▶ **ОТРЫВОК ИЗ ТЕКСТА**
■ ■ ■ ■ ■

В мемуарах Васильевой описан эпизод, произошедший в начале 1909 года, вскоре после того, как она поселилась в заброшенном монастыре Сакре-Кёр. Как-то весенним утром, когда Матисс, которому не хватало свежего воздуха, перешел спать с нижнего этажа в мансарду, Марию разбудил стук в дверь. «До конца еще не проснувшись, я набросила кимоно и открыла…» Стоявший в пижаме Матисс стал объяснять, что принес иллюстрации для «Заметок живописца», которые Васильева переводила на русский[109]. «Он стоял в дверном проеме, глядя на мою еще теплую постель и на меня, привлекательную, какой я была тогда, а затем внезапно ушел». Васильева — перворазрядная фантазерка, склонная к саморекламе, и мемуар ее вряд ли можно считать надежным. Тем не менее данное воспоминание звучит довольно-таки правдоподобно и подтверждает сделанное позже самим Матиссом заявление, что живопись для него была насилием. На просьбу конкретизировать свои отношения с его женскими моделями художник признался, что мог достичь экстремальной, беспристрастной, почти хирургической концентрации, необходимой для начала работы над картиной, только испытывая к своей модели чувства. Еще он говорил, что нуждался в физическом присутствии молодых и красивых девушек, позировавших ему в течение всей его жизни, не столько для того, чтобы не забыть, «как выглядит оригинал», сколько затем, «чтобы поддерживать себя в состоянии эмоционального возбуждения, некоего флирта, который под конец превращается в насилие. Насилие над кем? Насилие над собой, над своей нежностью или слабостью перед сочувствующим объектом».
Матисс вернулся из Кассиса в Париж в марте 1909 года именно в описываемом выше возбужденном состоянии творческого подъема. Дома его ожидало письмо от Щукина, спрашивавшего об эскизе панно, предназначенного для лестницы его особняка. 11 марта художник отправил в Москву небольшой эскиз с хороводом танцующих обнаженных девушек, а на следующий день еще один эскиз — с купальщицами. Заказчик пришел в восторг, но одновременно испугался. «Сударь… увы! Я не могу поместить ню у себя на лестнице. После смерти одного из моих родственников я принял к себе в дом… девочек, а у нас в России (мы здесь немного на Востоке) нельзя показывать ню девочкам», — начал оправдываться Щукин. Повесить многометровые панно Матисса, да еще с обнаженными фигурами, Сергей Иванович опасался не только из-за девочек. Он прекрасно понимал, что в Москве такую живопись сочтут откровенным издевательством. Обидеть Матисса отказом он тоже не решался, всячески хвалил «необычайно благородные по цвету и рисунку» эскизы, уверяя, что из-за девочек «вынужден подчиниться русским обычаям», иначе ни за что не посчитался бы с общественным мнением («В России мы как в Италии XVII века, где ню было запрещено»). Сергей Иванович пробовал найти компромиссное решение: изобразить тот же хоровод, но с девушками в платьях, или сохранить сюжет с обнаженными, но уменьшить формат, чтобы картина поместилась в «частной комнате», где голых тел никто не увидит. Заказчик был готов идти на любые уступки — даже предложил заплатить за картину вдвое меньшего размера цену, назначенную за огромное панно.

■ ■ ■ ■ ■

▶ **СПИСОК ЗАПИСЕЙ**

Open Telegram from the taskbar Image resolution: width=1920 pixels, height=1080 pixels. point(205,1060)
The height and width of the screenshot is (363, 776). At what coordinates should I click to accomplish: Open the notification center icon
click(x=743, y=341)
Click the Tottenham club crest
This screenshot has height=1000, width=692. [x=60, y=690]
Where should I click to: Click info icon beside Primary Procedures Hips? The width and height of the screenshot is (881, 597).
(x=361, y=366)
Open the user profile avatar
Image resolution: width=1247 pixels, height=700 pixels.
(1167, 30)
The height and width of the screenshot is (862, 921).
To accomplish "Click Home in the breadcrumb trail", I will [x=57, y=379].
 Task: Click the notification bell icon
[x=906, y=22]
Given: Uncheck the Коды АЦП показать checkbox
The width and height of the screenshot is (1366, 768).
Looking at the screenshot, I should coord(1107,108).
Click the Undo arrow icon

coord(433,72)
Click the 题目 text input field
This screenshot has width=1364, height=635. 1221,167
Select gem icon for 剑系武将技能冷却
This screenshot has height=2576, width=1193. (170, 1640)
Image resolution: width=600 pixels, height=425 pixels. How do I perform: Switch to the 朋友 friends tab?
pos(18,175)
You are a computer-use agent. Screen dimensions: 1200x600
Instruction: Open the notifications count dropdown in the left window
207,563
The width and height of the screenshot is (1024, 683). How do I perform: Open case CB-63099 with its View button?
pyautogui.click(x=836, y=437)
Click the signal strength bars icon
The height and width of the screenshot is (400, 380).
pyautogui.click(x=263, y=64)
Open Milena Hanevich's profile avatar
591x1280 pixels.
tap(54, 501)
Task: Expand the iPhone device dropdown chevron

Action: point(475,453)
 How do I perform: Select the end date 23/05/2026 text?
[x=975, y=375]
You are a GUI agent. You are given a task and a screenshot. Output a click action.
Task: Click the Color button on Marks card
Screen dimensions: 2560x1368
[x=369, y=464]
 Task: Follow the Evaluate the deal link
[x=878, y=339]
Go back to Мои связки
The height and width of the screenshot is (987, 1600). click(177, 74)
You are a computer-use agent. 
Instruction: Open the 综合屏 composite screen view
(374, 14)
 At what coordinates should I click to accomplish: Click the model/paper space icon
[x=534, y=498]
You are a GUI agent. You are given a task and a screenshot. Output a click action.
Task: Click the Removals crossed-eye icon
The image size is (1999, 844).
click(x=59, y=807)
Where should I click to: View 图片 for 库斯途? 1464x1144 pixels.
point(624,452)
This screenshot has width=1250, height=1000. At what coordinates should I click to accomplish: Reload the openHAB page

■ ■ ■ ■ ■

▶ **ЗАДАНИЕ A**
Перескажите кратко в виде списка абзац отрывка о Матиссе, начинающийся словами «Матисс вернулся из Кассиса», и сохраните его основные факты.
▶ **ЗАДАНИЕ B**
Продолжите отрывок о Матиссе, начав сразу после его последнего предложения.

▶ **ОТВЕТ A**
- В марте 1909 года Матисс вернулся из Кассиса в Париж в состоянии творческого подъема. Дома его ждало письмо Щукина с вопросом об эскизе панно для лестницы особняка.
- 11 марта художник отправил в Москву эскиз с хороводом обнаженных девушек, а на следующий день эскиз с купальщицами.
- Щукин пришел в восторг, но отказался помещать ню на лестнице. После смерти родственника он взял в дом девочек, а в России показывать им ню нельзя.
- Он также опасался, что в Москве такую живопись сочтут издевательством.
- Не решаясь обидеть Матисса отказом, Щукин хвалил эскизы и ссылался на русские обычаи.
- Он предлагал компромиссы: изобразить тот же хоровод с девушками в платьях или уменьшить формат, чтобы картина поместилась в «частной комнате».
- За картину вдвое меньшего размера он был готов заплатить цену, назначенную за огромное панно.

▶ **ОТВЕТ B**
Потом было письмо от 27 марта, где он в очередной раз просил найти способ избежать ню. Письмо было отправлено утром, а вечером из Парижа пришел последний эскиз «Танца» Целую ночь Сергей Иванович не спал, а утром телеграфировав на бульвар Инвалидов, что просит забыть обо всех предшествующих просьбах и согласен на хоровод из обнаженных фигур. Вслед за телеграммой последовало знаменитое щукинское письмо Матиссу от 31 марта 1909 года: «Сударь, я нахожу в вашем панно “Танец” столько благородства, что решил пренебречь нашим буржуазным мнением и поместить у себя на лестнице сюжет с обнаженными. В то же время нужно будет второе панно, сюжетом которого могла бы быть музыка». «Потребовались мужество и дерзость, чтобы написать эти панно, — скажет Матисс позже, — и не меньшее мужество, чтобы их купить».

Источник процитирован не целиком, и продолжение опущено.